Fidel, like Che, first “looked for men and women who are made of good timber,” is the way a former Rebel Army combatant, today a brigadier general in Cuba’s Revolutionary Armed Forces, explained it. If the human material is there, “it can be shaped. Leaders who are forged in adverse conditions develop a deep sense of fraternity, of comradeship. … [T]o really be able to fight, one has to be part of a collective effort. In such a context human qualities are born, allowing future leaders to be forged.”
Throughout the pages of the Episodes, we are introduced to hundreds of the men and women whose courage and capacities made possible the Cuban revolution; and we see in turn, how they grew into the fighters and leaders they became.
“Men may contribute to the making of history,” Castro tells the people of San Miguel in Santiago de Chile in the speech about Che at the opening of this volume, “but history also makes men.” …
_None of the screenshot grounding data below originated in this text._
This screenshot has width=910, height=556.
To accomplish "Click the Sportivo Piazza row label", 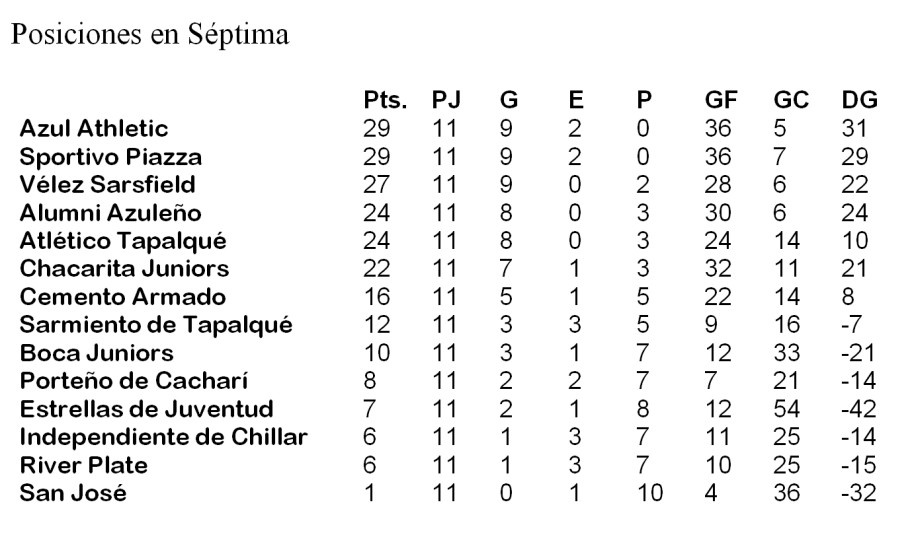I will (110, 157).
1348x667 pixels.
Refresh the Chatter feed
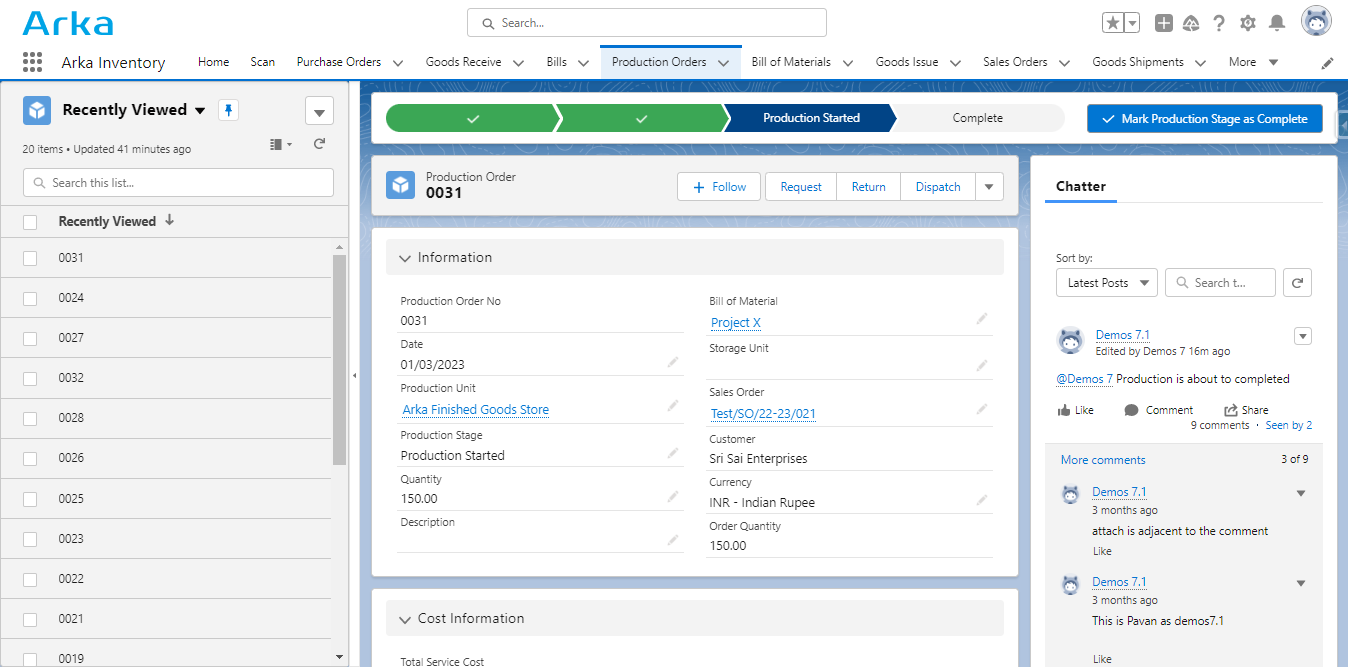click(x=1297, y=282)
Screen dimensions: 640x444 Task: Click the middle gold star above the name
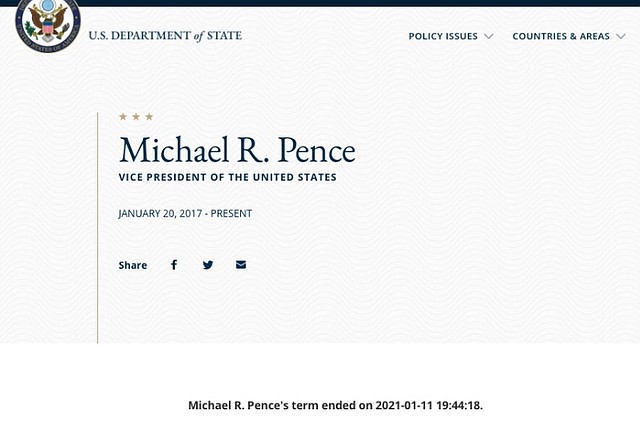tap(136, 117)
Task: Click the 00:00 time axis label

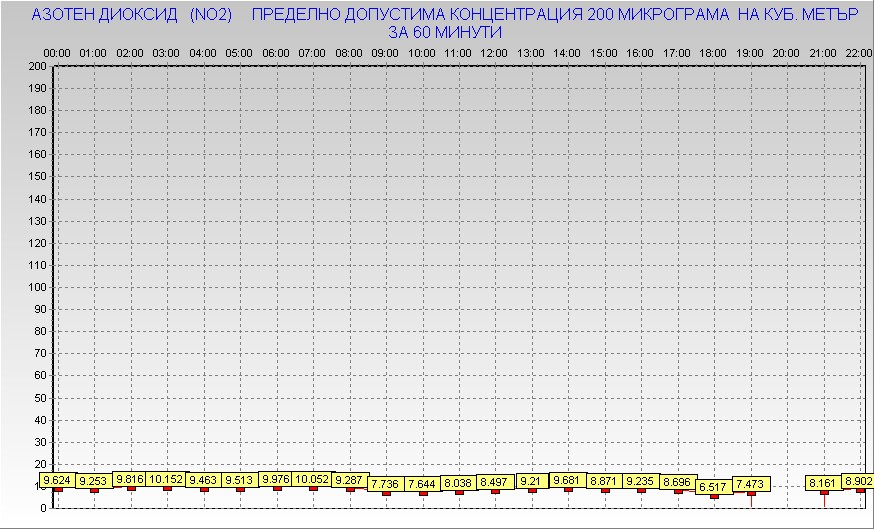Action: (57, 52)
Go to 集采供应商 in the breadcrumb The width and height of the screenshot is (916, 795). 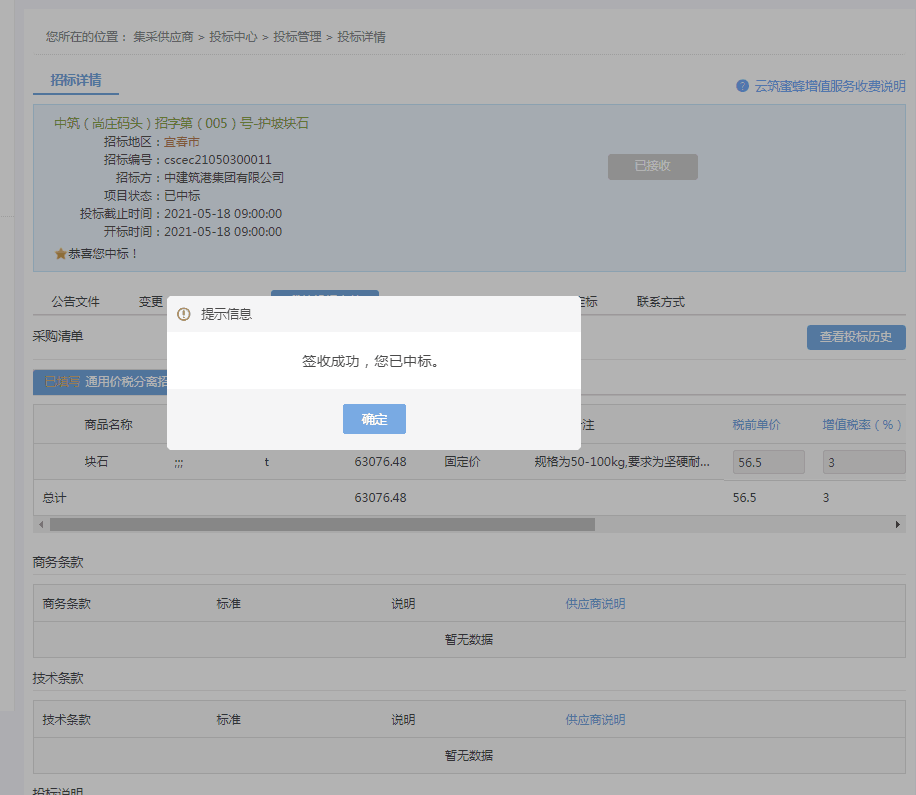pos(164,37)
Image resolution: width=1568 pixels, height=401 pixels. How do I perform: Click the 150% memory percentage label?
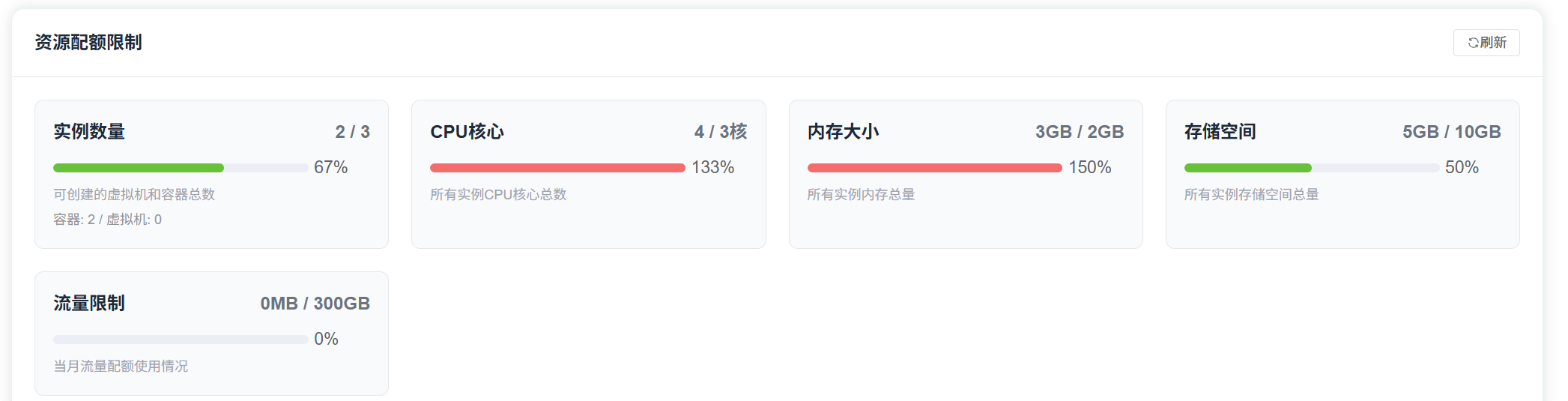[x=1089, y=168]

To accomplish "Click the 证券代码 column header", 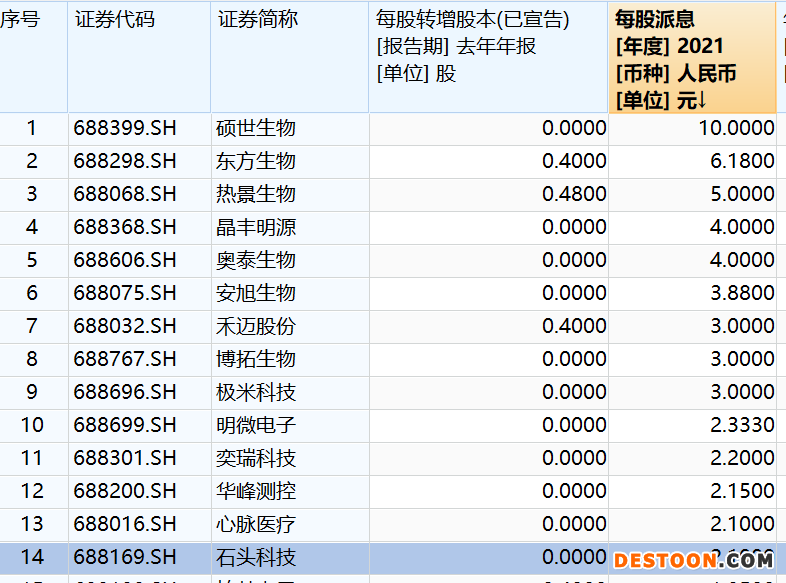I will click(x=115, y=20).
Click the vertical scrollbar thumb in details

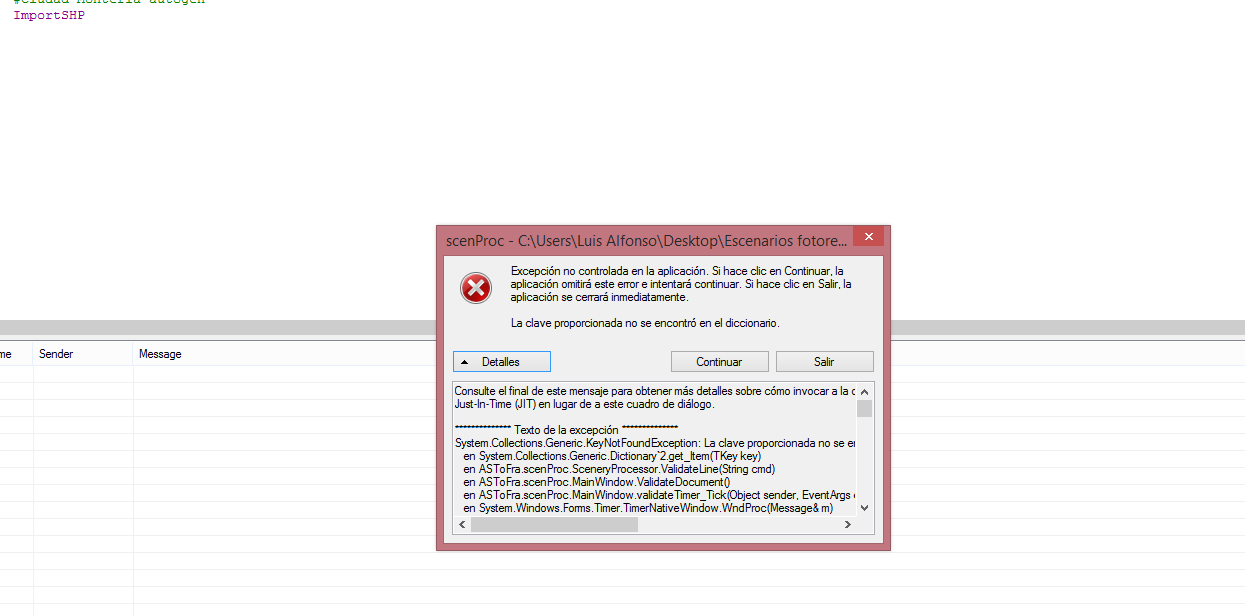click(864, 408)
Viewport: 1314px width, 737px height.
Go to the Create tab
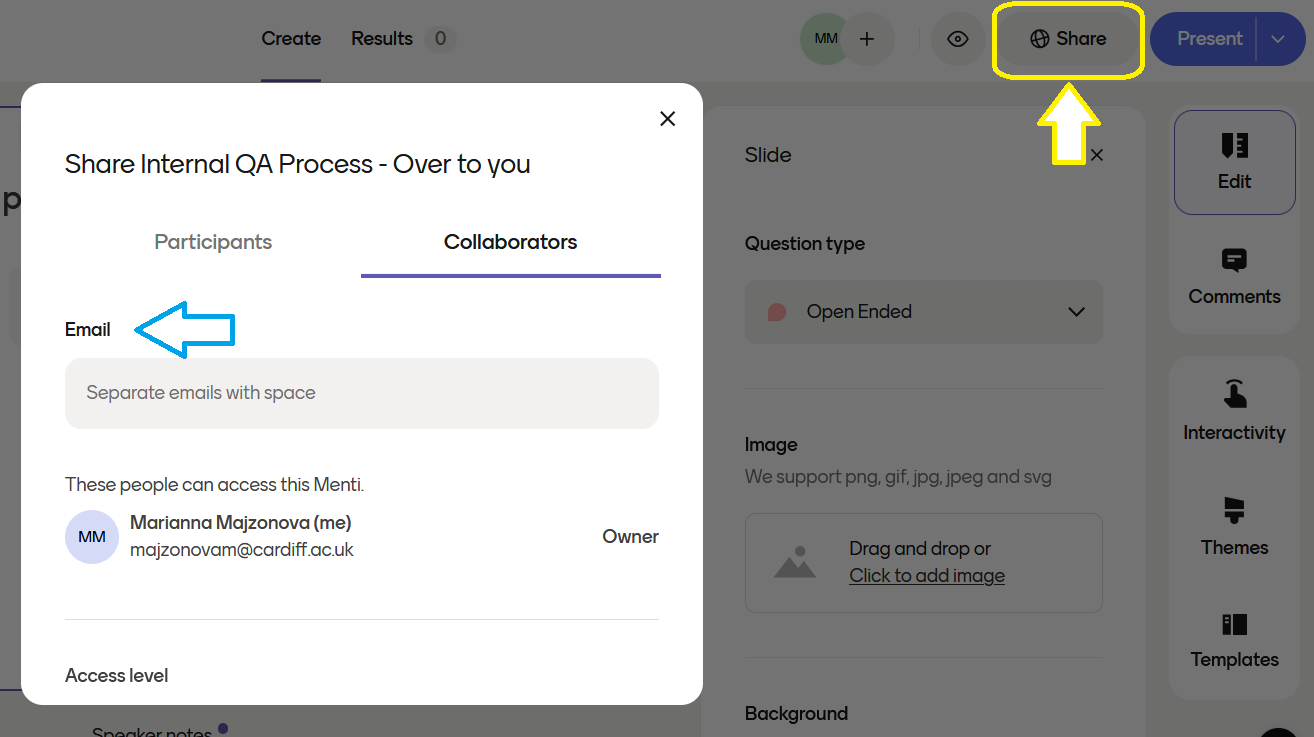(291, 39)
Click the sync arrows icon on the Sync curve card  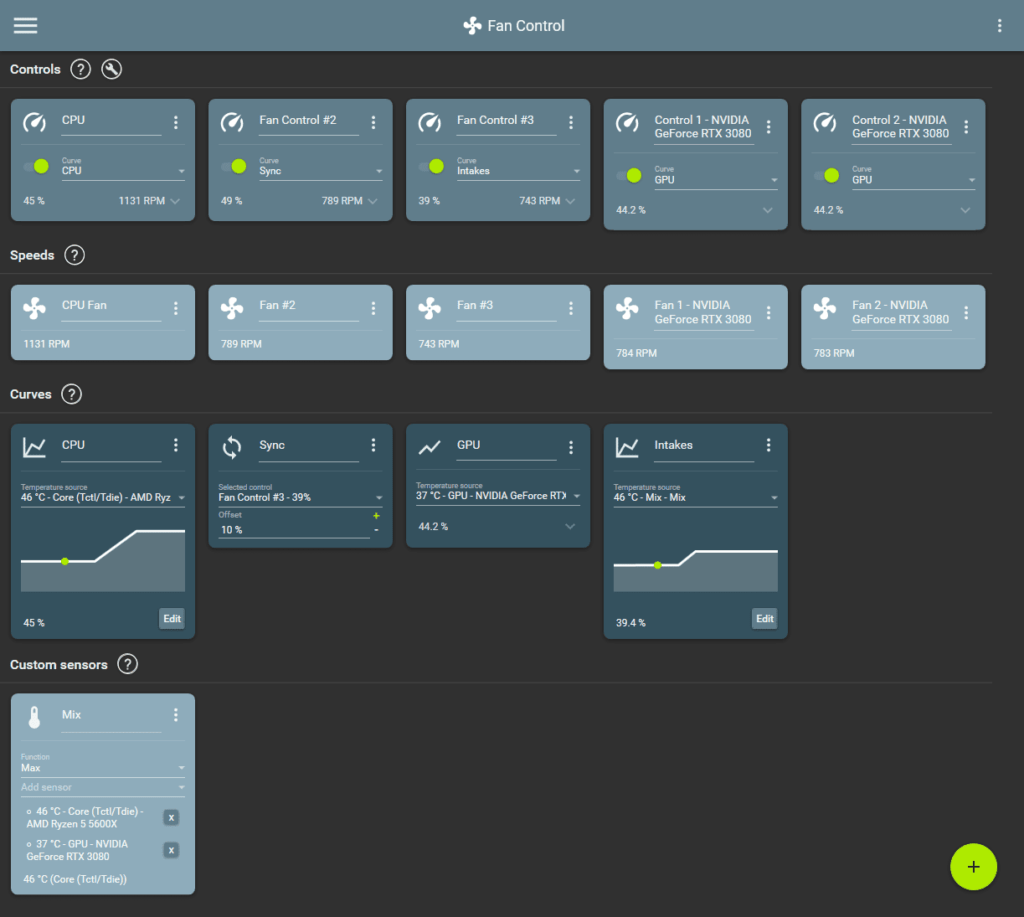pyautogui.click(x=231, y=446)
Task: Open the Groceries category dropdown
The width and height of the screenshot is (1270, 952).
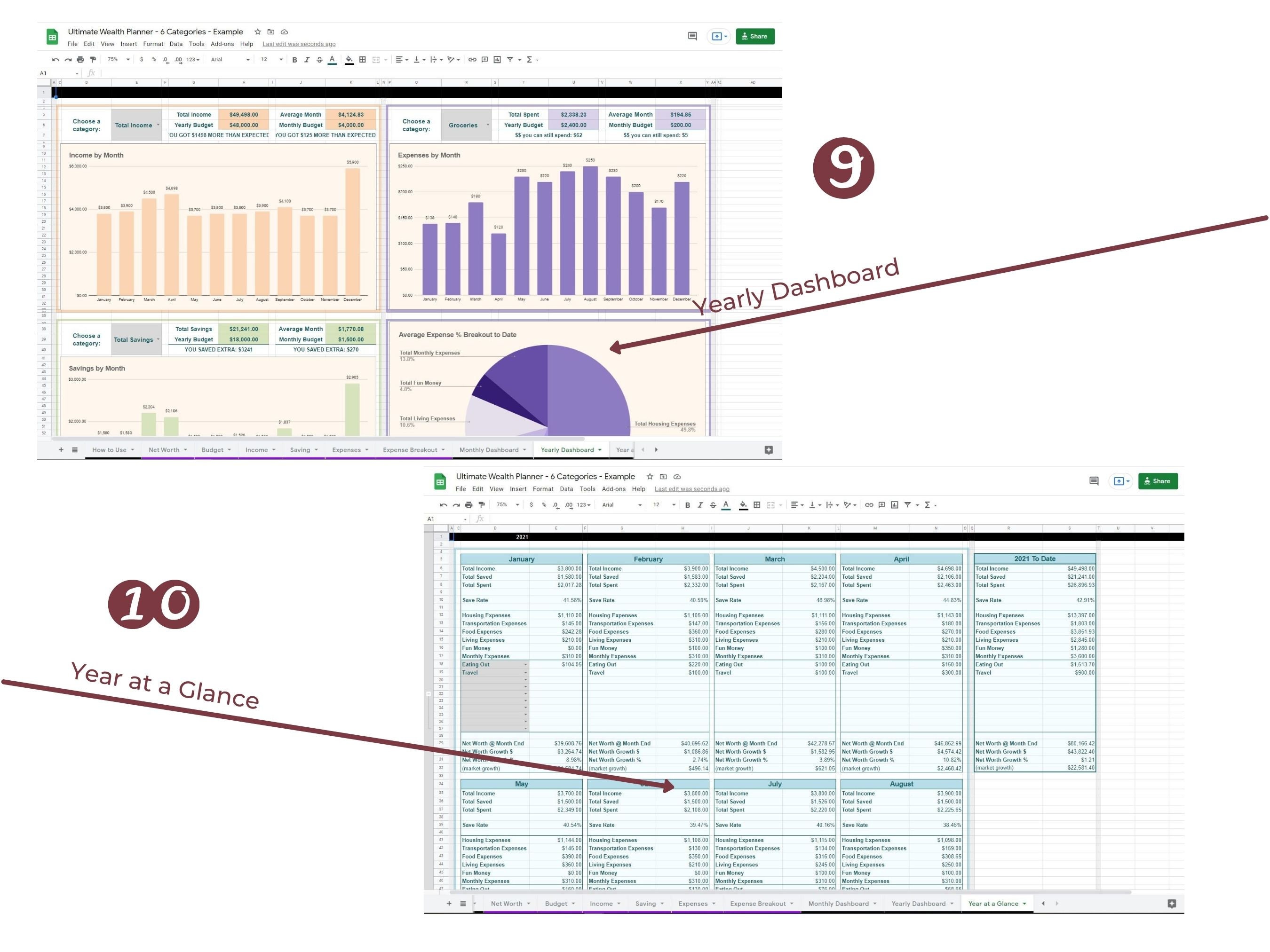Action: coord(466,125)
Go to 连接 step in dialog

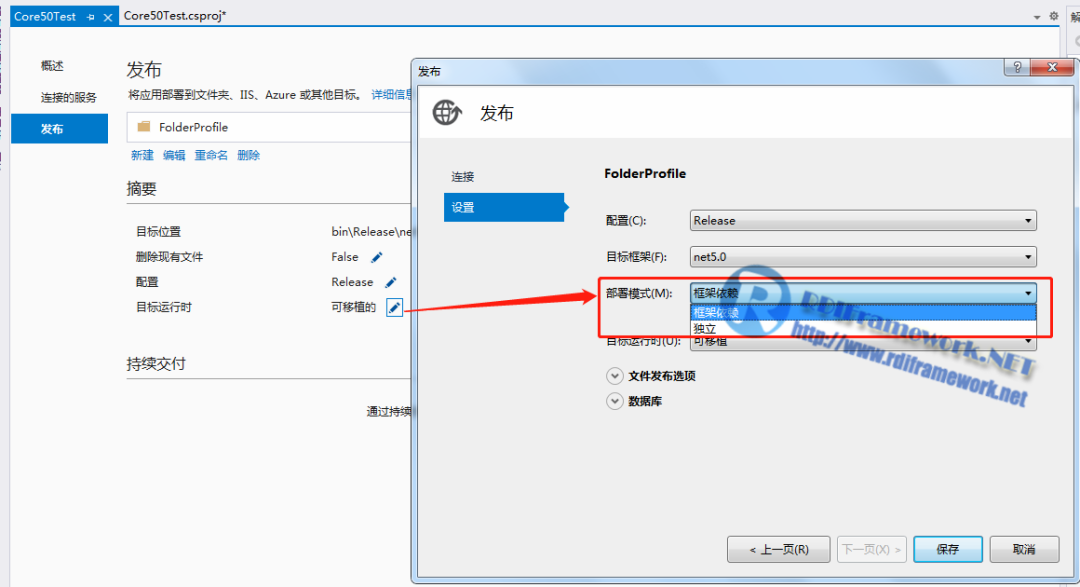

Episodes of the Cuban Revolutionary War deals with the greatest challenge facing humanity at the dawn of the twenty-first century: it chronicles the forging of a revolutionary cadre able — and willing — to lead a mass armed insurrection to power and establish a popular revolutionary government.
The war whose episodes are the subject of this book was not the end but the beginning of the greatest historic event of the second half of the twentieth century, the opening of the socialist revolution in the Americas. …
This book is dedicated to a new generation of fighters around the world for whom the example of the Cuban revolution and the line of march of its victorious Rebel Army still show the way.